W poprzedniej kolejce Wilczyce mierzyły się w Szczecinie z silną drużyną Wisły Can Pack Kraków. Gospodynie przegrały zdecydowanie 56:77, ale zagrały z determinacją i bez kompleksów, co należy pochwalić. Najlepiej punktującą szczecinianką była Naketia Swanier, która zdobyła 15 punktów. Barierę 10 oczek przekroczyła też Jasmine Erving. Amerykanka w kolejnym z rzędu meczu zaimponowała swoją skutecznością.
Najbliższy rywal beniaminka, w minionej kolejce konfrontował się z MKS MOS Konin. Minimalnie lepsze w tym starciu okazały się zawodniczki z Łodzi, wygrywając 89:84 na parkiecie rywala. Aż 23 oczka w tym meczu zdobyła Paulina Rozwadowska. Podwójną zdobyczą pochwalić się mogła Tynikki Crook, która zanotowała 21 punktów i 15 zbiórek.

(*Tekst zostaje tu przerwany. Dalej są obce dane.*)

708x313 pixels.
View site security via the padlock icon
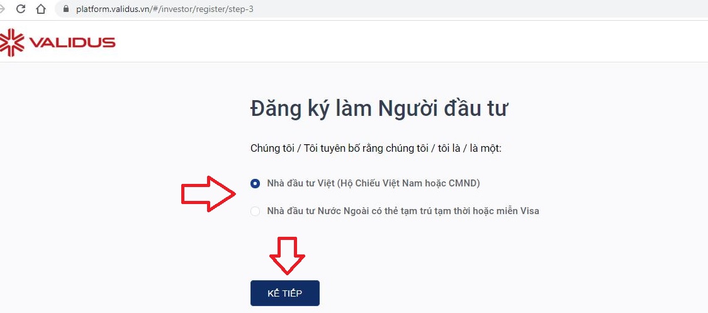click(66, 9)
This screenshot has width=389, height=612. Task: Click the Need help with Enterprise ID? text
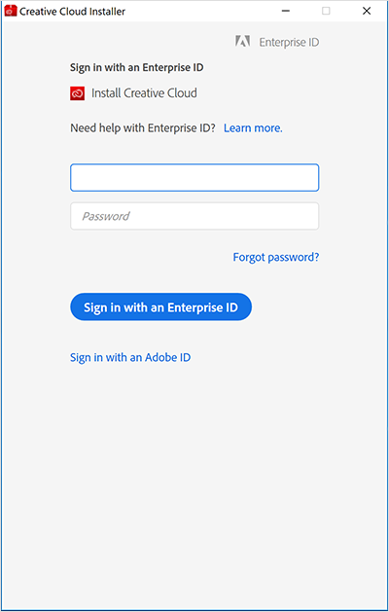point(143,128)
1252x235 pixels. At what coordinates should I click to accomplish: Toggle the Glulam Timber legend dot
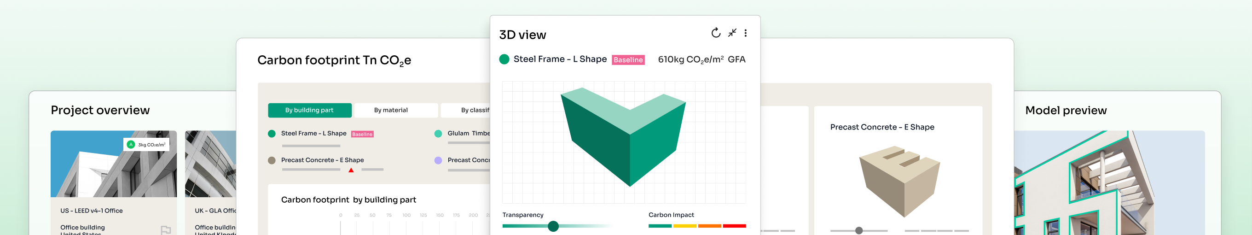click(438, 134)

Szczecinianki zdecydowanie lepiej radzą sobie na wyjazdach w tym sezonie. Bilans takich starć to trzy zwycięstwa i jedna porażka. W domowych starciach jest dokładnie odwrotnie. Wilczyce przegrały trzykrotnie, a wygrały tylko raz. Spotkanie z Widzewem zapowiada się więc bardzo emocjonująco. Przyjezdne muszą zacząć odnosić zwycięstwa, jeśli chcą walczyć o miejsca w górnej połowie tabeli.
Początek meczu Widzew Łódź -King Wilki Morskie Szczecin, już w najbliższą sobotę o godzinie 18.